I like reading novels that use words like interstices. English is such a rich and vast language that we can never hope to taste all of it, but the effort of trying to will make it worthwhile and enrich us. It’s hard to imagine any editor of commercial or genre fiction (much less any agent) who would allow a word like “interstices” to remain in a novel submitted today. (The Philosopher’s Pupil was published in the 1980s — not so long ago.) We seem to live in an age where most fiction is dumbed down by things like The Elements of Style and every popular writer’s list of rules for writing.

I suppose there is far more sanctuary for good writing than I imagine, and I suppose that plenty of it is still being produced. And I’m grateful for it.
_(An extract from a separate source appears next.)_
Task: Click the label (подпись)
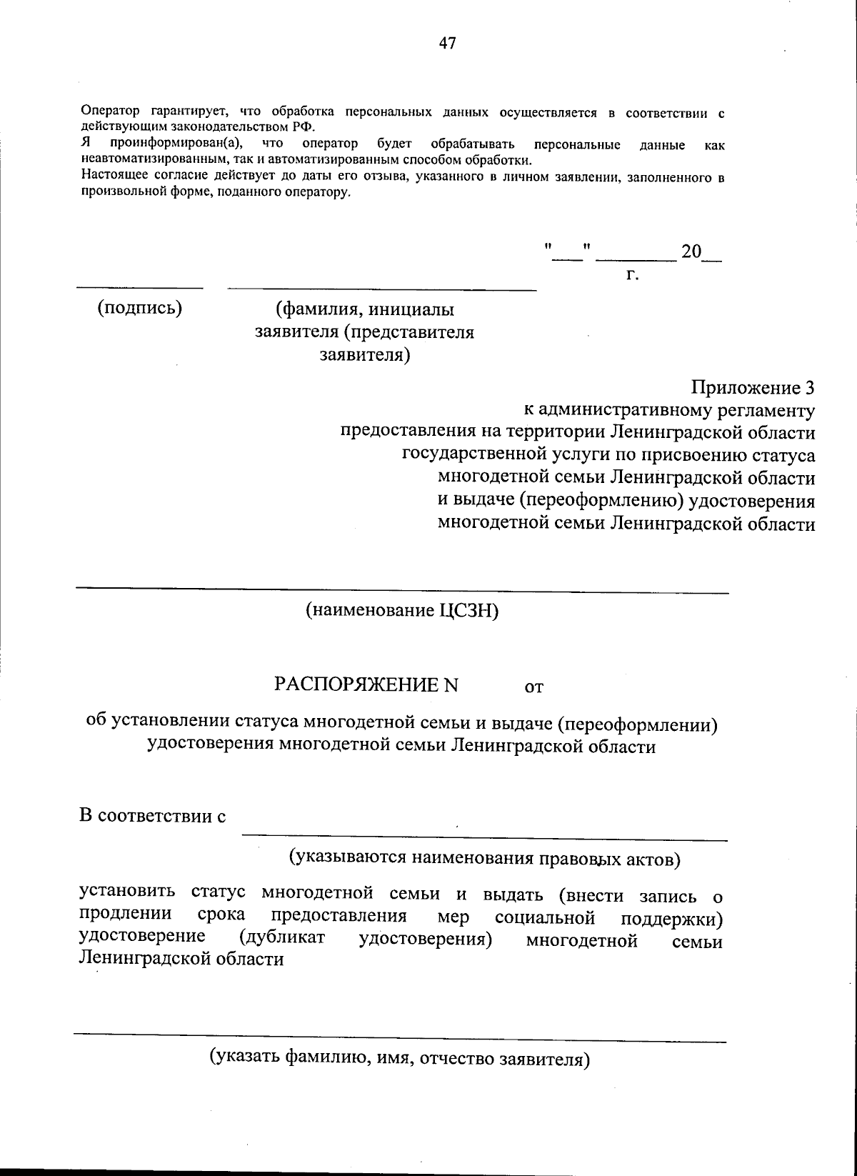pos(140,308)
It’s not showing off if you’re good

July 18, 2009

I remember reading long ago that those who read exclusively for plot are something like those who can only enjoy very spicy foods. Hot plots and spices can certainly deliver, but there are all sorts of satisfying subtleties that can be missed as a result.

I’ve been seeing some discussion in some blogs lately by writers who disdain “Literature,” saying that writers of this type of fiction are just “showing off,” that such writing is too difficult to understand, and, sadly, that literature often lacks plot. These dismissals seem to be unfair generalizations (just as my observation of them may be), but I’ve seen each of these stated recently by people who profess to the craft of writing.

I’m not sure of the reasons for such complaints. Are these disdainful writers secretly jealous that another writer is getting accolades for writing “Literature”? Do these writers really not see that there is more substance or a different level of work in a piece of “Literature” than in much genre or commercial writing? Do these writers chafe at the implied challenge (“You too can strive to work your craft this way!”) that Literature makes?

In any case, we wouldn’t generally make such disdainful judgments about high achievement in other endeavors. You may be able to play the piano perfectly well for your own pleasure and for sing-alongs with friends, but this doesn’t mean you would say that a concert pianist is merely “showing off” or that the Rach 3 is simply too difficult. The same is the case in sports. You may enjoy a pick-up game of basketball with friends, but you’re not going to disdain someone like Michael Jordan who has the good fortune (and the drive) to play the game at another level.

Harold Bloom talks about Literature being one of the “difficult pleasures” we strive to enjoy. Sometimes it takes work, but the payoff can be immense. Such writing is not inaccessible, but it will demand more effort than the easier pleasure of easier fiction will require. There has been much debate about this high reading standard that Bloom sets, but few dismiss it altogether. Big-L Literature does have its value.

And if such literary writing really is showing off, then what of it? I’d much rather wander through a world of books knowing there is the flash of Tom Wolfe or the immensity of Thomas Wolfe or the depth of Herman Melville or the philosphy of Iris Murdoch or the deadly serious┬áplayfulness of Philip Roth than to think only spicy reading will be served. We really don’t need to be taking pot shots at each other. All writing is good in some way or another.